◆ The exercise ◆
Pull out each line of the records that contains the string "size", matching case exactly, and copy those lines.

Begin

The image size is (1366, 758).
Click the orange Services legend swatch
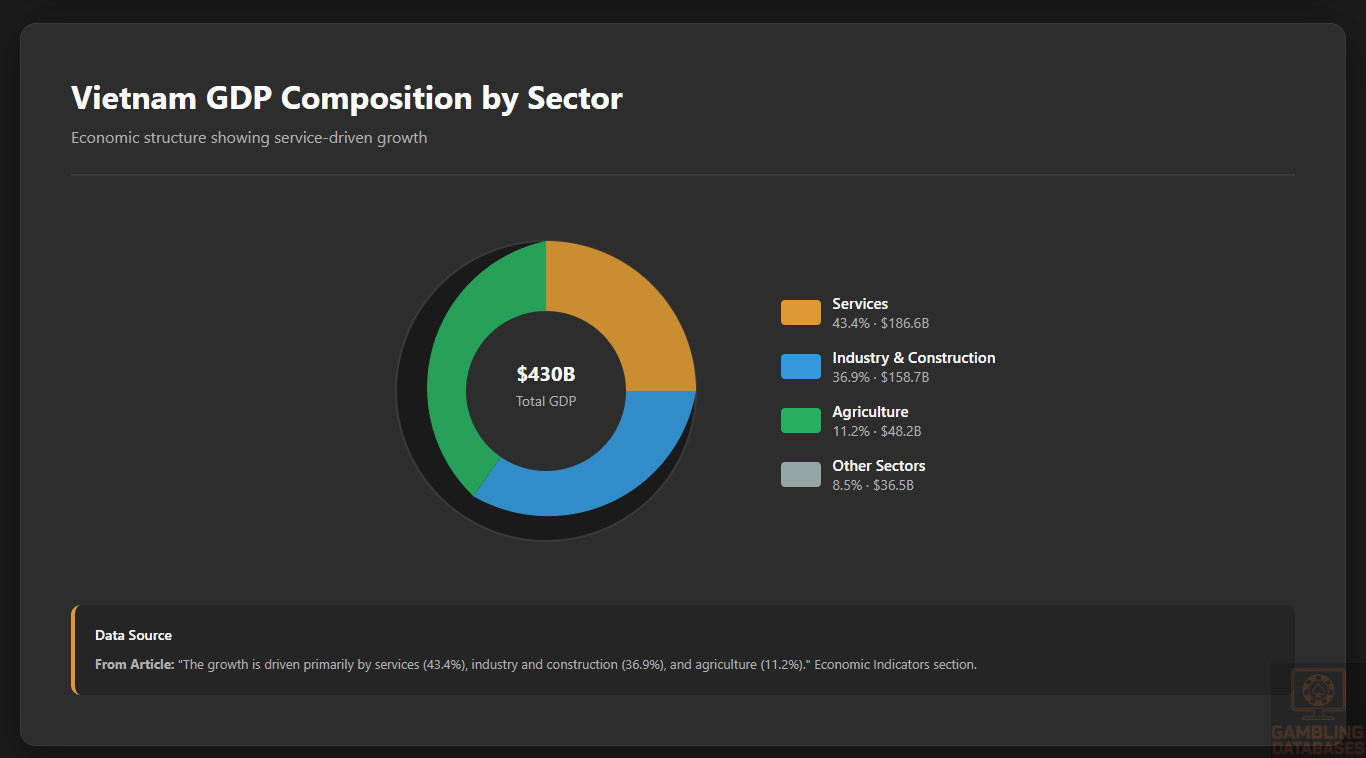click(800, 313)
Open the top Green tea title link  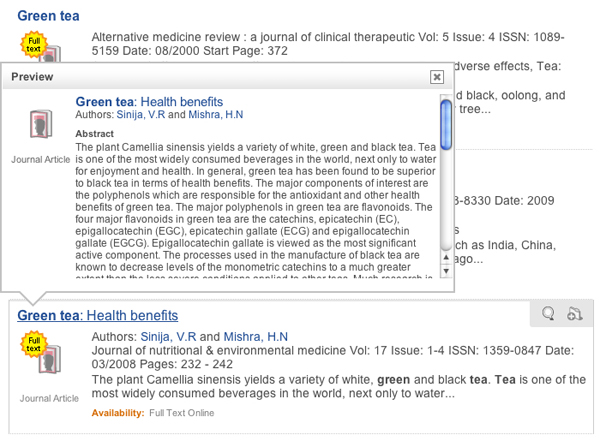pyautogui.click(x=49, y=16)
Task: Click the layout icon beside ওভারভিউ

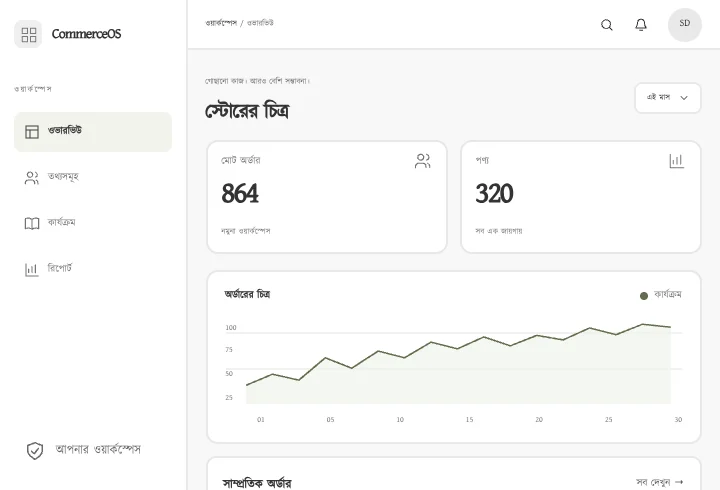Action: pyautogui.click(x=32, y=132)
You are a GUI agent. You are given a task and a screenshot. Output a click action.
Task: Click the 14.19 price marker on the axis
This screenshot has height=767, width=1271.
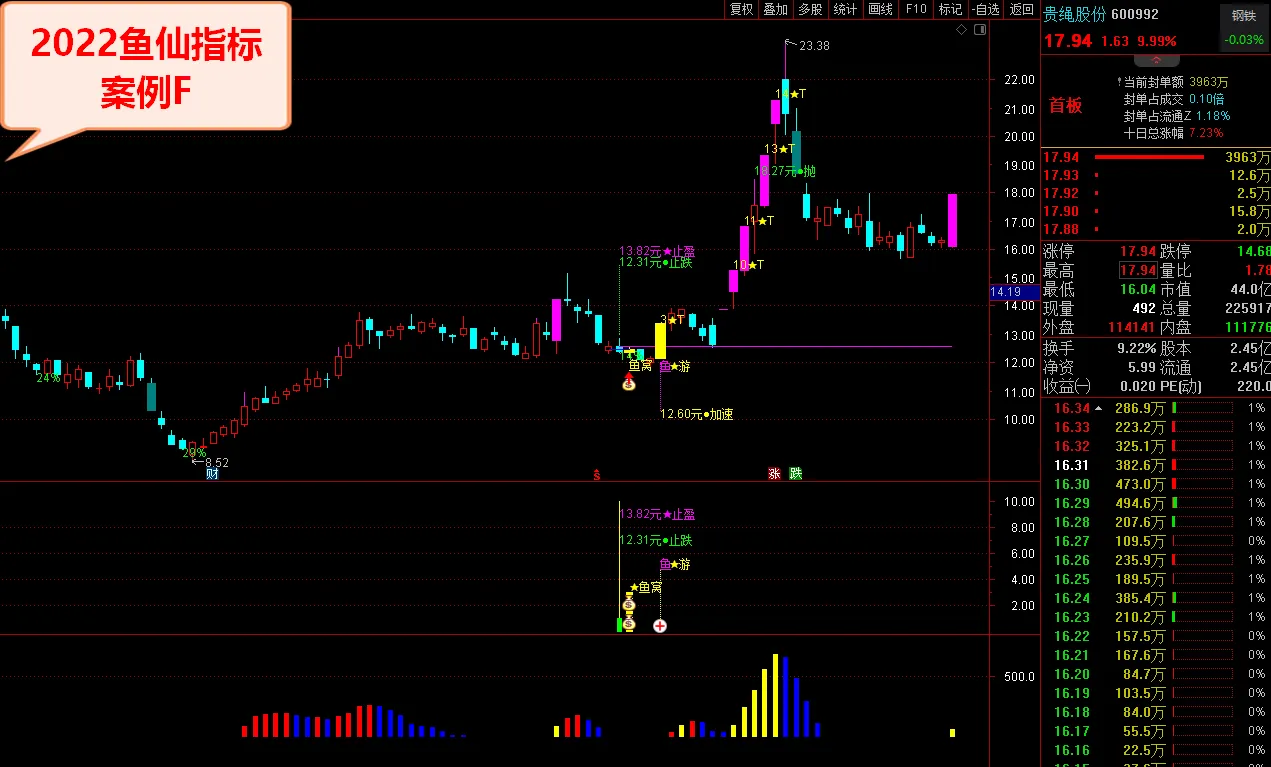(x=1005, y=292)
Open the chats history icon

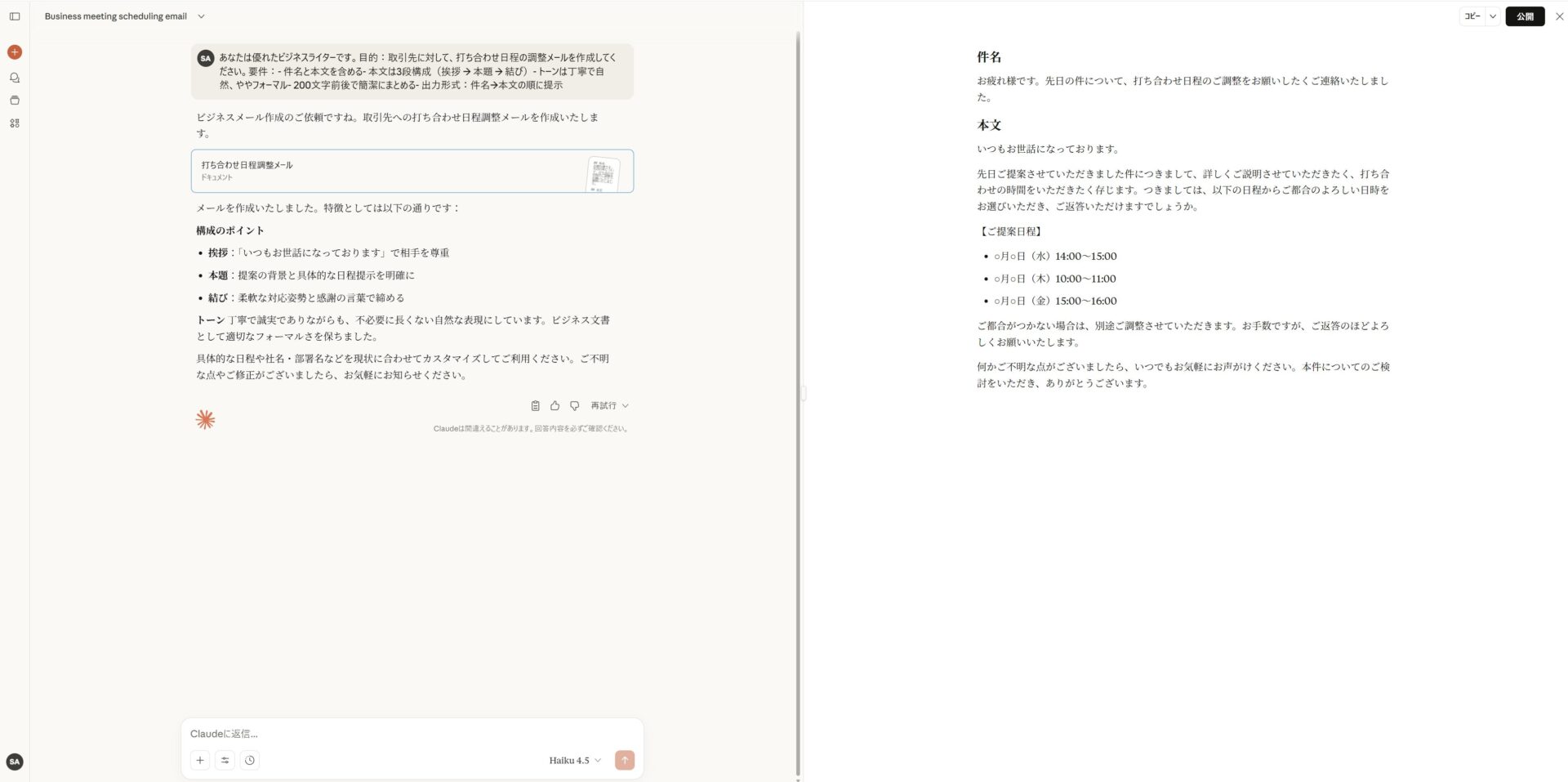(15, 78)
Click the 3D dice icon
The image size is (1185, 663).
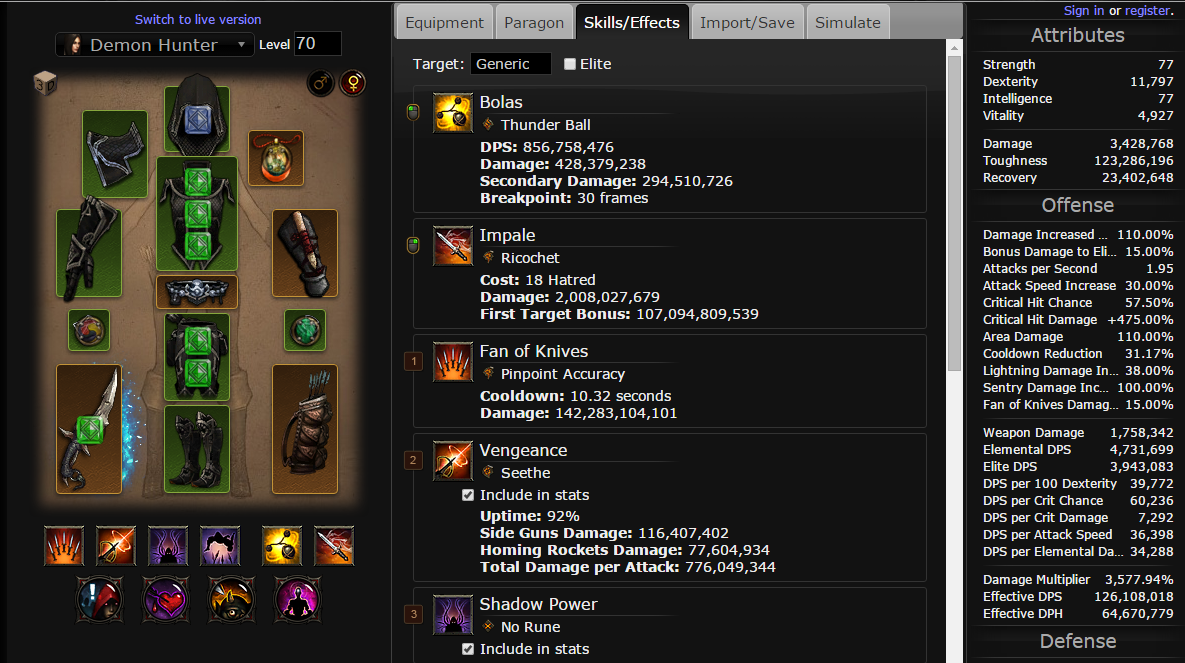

End

◆ The result ◆
The image size is (1366, 758).
The image size is (1185, 663).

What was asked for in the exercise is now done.